HMGB1 protein spreads aging through blood, blocking it reverses tissue decline

The key shift here is not another vague anti-aging claim but a blood-borne mechanism. Ok Hee Jeon’s group at Korea University College of Medicine reported that reduced HMGB1, or ReHMGB1, can circulate through the bloodstream and push remote tissues into a senescence-like state, giving the aging process a mobile signal instead of a purely local one.

The study, published in 2025 in Metabolism: Clinical and Experimental, volume 168, tested human fibroblasts, renal epithelial cells and skeletal muscle cells, then moved into mice. ReHMGB1, but not oxidized HMGB1, triggered senescence-like changes in the human cells and raised classic aging markers p21 and p16 in animals. In the mice, the protein also increased senescence-associated secretory phenotype, or SASP, factors and impaired muscle function, fitting the broader model in which senescent cells spread dysfunction by releasing inflammatory signals that weaken regeneration.

That redox split matters. Oxidized HMGB1 did not robustly produce the same effect, which makes the molecule less like a generic age marker and more like a switchable messenger. The paper, titled “Propagation of senescent phenotypes by extracellular HMGB1 is dependent on its redox state,” lists collaborators including Michael J. Conboy, Irina M. Conboy and Christopher D. Wiley, and the Korea University release says the work also drew on aging expertise from the University of California, Berkeley, and Tufts University.

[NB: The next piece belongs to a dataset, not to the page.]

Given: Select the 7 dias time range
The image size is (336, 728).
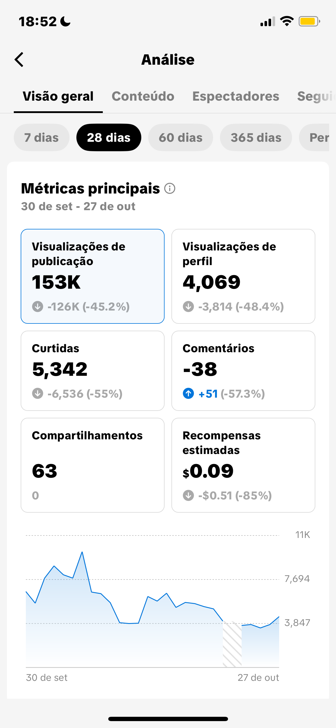Looking at the screenshot, I should click(x=42, y=137).
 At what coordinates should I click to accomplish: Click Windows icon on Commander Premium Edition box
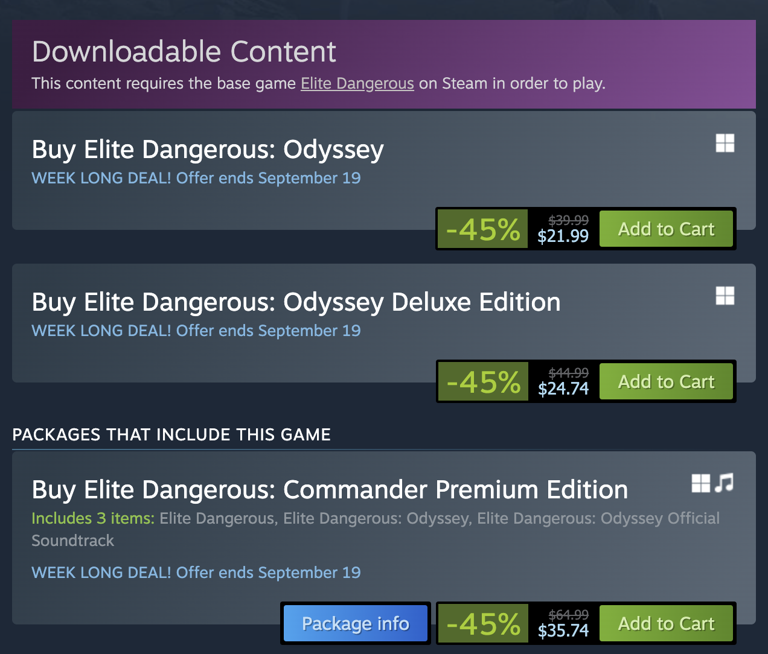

The most practical result came in a middle-aged mouse muscle injury model. When researchers used anti-HMGB1 antibodies, senescence markers fell, muscle regeneration improved and physical performance recovered. That is the kind of preclinical result that gets attention because it points past theory and into tissue repair, but it is still a mouse result, not a therapy ready for clinics in Seoul, Berkeley or Medford. Human aging is messier, doses will matter, and blocking HMGB1 could carry risks because the protein also has normal roles in inflammation and repair.

Still, the translational angle is hard to ignore. Jeon’s team said this was the first evidence that a circulating HMGB1 isoform can induce senescence in remote tissues, and the finding opens a new way to think about disorders tied to aging biology, from muscle loss and frailty to conditions such as arthritis and Alzheimer’s disease. The real test now is whether dialing down HMGB1 in people can slow tissue decline without blunting the body’s own cleanup and healing systems.